# PROBLEM STATEMENT
Convert every line of the rows below into a Markdown table with two columns, No. and Line. Number the lines in order, and leave out blank lines.

Click-target data

————————

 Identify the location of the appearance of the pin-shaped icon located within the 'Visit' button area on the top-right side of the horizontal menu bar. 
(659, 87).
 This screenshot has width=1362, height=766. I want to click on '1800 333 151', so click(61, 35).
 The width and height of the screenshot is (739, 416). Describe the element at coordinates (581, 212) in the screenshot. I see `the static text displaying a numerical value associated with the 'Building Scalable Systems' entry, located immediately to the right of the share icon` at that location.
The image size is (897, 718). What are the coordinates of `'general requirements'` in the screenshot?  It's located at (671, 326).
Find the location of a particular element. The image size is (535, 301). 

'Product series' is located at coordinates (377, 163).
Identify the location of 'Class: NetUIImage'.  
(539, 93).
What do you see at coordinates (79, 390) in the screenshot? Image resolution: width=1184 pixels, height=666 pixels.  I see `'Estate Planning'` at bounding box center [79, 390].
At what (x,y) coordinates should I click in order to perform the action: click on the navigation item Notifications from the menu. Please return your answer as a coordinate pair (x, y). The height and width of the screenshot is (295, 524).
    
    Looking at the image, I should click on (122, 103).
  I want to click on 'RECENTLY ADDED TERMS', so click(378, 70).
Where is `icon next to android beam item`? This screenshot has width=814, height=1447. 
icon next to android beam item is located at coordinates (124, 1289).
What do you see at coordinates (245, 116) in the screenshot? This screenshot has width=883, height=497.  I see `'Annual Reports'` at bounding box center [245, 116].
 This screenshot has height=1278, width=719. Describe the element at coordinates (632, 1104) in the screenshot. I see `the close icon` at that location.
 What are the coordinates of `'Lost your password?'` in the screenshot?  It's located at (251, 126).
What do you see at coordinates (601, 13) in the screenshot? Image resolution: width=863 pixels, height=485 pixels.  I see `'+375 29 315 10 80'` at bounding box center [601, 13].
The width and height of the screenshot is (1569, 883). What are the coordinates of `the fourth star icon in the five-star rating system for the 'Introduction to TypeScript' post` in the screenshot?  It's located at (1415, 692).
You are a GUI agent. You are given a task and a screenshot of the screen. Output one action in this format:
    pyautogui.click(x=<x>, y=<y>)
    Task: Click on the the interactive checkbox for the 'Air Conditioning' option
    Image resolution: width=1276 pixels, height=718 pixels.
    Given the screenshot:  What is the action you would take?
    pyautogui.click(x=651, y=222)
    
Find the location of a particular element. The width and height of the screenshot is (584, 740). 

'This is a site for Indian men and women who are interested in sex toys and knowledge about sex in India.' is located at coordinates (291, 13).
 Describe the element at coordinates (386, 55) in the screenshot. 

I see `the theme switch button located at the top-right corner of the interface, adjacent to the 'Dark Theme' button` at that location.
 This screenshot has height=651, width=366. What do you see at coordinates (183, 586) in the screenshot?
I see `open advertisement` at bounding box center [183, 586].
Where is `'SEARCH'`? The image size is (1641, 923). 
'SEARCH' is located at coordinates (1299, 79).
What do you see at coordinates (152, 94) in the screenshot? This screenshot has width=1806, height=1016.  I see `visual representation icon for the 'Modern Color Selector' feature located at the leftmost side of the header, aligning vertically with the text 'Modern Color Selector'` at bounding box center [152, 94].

————————

# CORRECT OUTPUT
| No. | Line |
|---|---|
| 1 |  Identify the location of the appearance of the pin-shaped icon located within the 'Visit' button area on the top-right side of the horizontal menu bar.  |
| 2 | (659, 87). |
| 3 |  This screenshot has width=1362, height=766. I want to click on '1800 333 151', so click(61, 35). |
| 4 |  The width and height of the screenshot is (739, 416). Describe the element at coordinates (581, 212) in the screenshot. I see `the static text displaying a numerical value associated with the 'Building Scalable Systems' entry, located immediately to the right of the share icon` at that location. |
| 5 | The image size is (897, 718). What are the coordinates of `'general requirements'` in the screenshot?  It's located at (671, 326). |
| 6 | Find the location of a particular element. The image size is (535, 301).  |
| 7 | 'Product series' is located at coordinates (377, 163). |
| 8 | Identify the location of 'Class: NetUIImage'.   |
| 9 | (539, 93). |
| 10 | What do you see at coordinates (79, 390) in the screenshot? Image resolution: width=1184 pixels, height=666 pixels.  I see `'Estate Planning'` at bounding box center [79, 390]. |
| 11 | At what (x,y) coordinates should I click in order to perform the action: click on the navigation item Notifications from the menu. Please return your answer as a coordinate pair (x, y). The height and width of the screenshot is (295, 524). |
| 12 |     Looking at the image, I should click on (122, 103). |
| 13 |   I want to click on 'RECENTLY ADDED TERMS', so click(378, 70). |
| 14 | Where is `icon next to android beam item`? This screenshot has width=814, height=1447.  |
| 15 | icon next to android beam item is located at coordinates (124, 1289). |
| 16 | What do you see at coordinates (245, 116) in the screenshot? This screenshot has width=883, height=497.  I see `'Annual Reports'` at bounding box center [245, 116]. |
| 17 |  This screenshot has height=1278, width=719. Describe the element at coordinates (632, 1104) in the screenshot. I see `the close icon` at that location. |
| 18 |  What are the coordinates of `'Lost your password?'` in the screenshot?  It's located at (251, 126). |
| 19 | What do you see at coordinates (601, 13) in the screenshot? Image resolution: width=863 pixels, height=485 pixels.  I see `'+375 29 315 10 80'` at bounding box center [601, 13]. |
| 20 | The width and height of the screenshot is (1569, 883). What are the coordinates of `the fourth star icon in the five-star rating system for the 'Introduction to TypeScript' post` in the screenshot?  It's located at (1415, 692). |
| 21 | You are a GUI agent. You are given a task and a screenshot of the screen. Output one action in this format: |
| 22 |     pyautogui.click(x=<x>, y=<y>) |
| 23 |     Task: Click on the the interactive checkbox for the 'Air Conditioning' option |
| 24 |     Image resolution: width=1276 pixels, height=718 pixels. |
| 25 |     Given the screenshot:  What is the action you would take? |
| 26 |     pyautogui.click(x=651, y=222) |
| 27 | Find the location of a particular element. The width and height of the screenshot is (584, 740).  |
| 28 | 'This is a site for Indian men and women who are interested in sex toys and knowledge about sex in India.' is located at coordinates (291, 13). |
| 29 |  Describe the element at coordinates (386, 55) in the screenshot.  |
| 30 | I see `the theme switch button located at the top-right corner of the interface, adjacent to the 'Dark Theme' button` at that location. |
| 31 |  This screenshot has height=651, width=366. What do you see at coordinates (183, 586) in the screenshot? |
| 32 | I see `open advertisement` at bounding box center [183, 586]. |
| 33 | Where is `'SEARCH'`? The image size is (1641, 923).  |
| 34 | 'SEARCH' is located at coordinates (1299, 79). |
| 35 | What do you see at coordinates (152, 94) in the screenshot? This screenshot has width=1806, height=1016.  I see `visual representation icon for the 'Modern Color Selector' feature located at the leftmost side of the header, aligning vertically with the text 'Modern Color Selector'` at bounding box center [152, 94]. |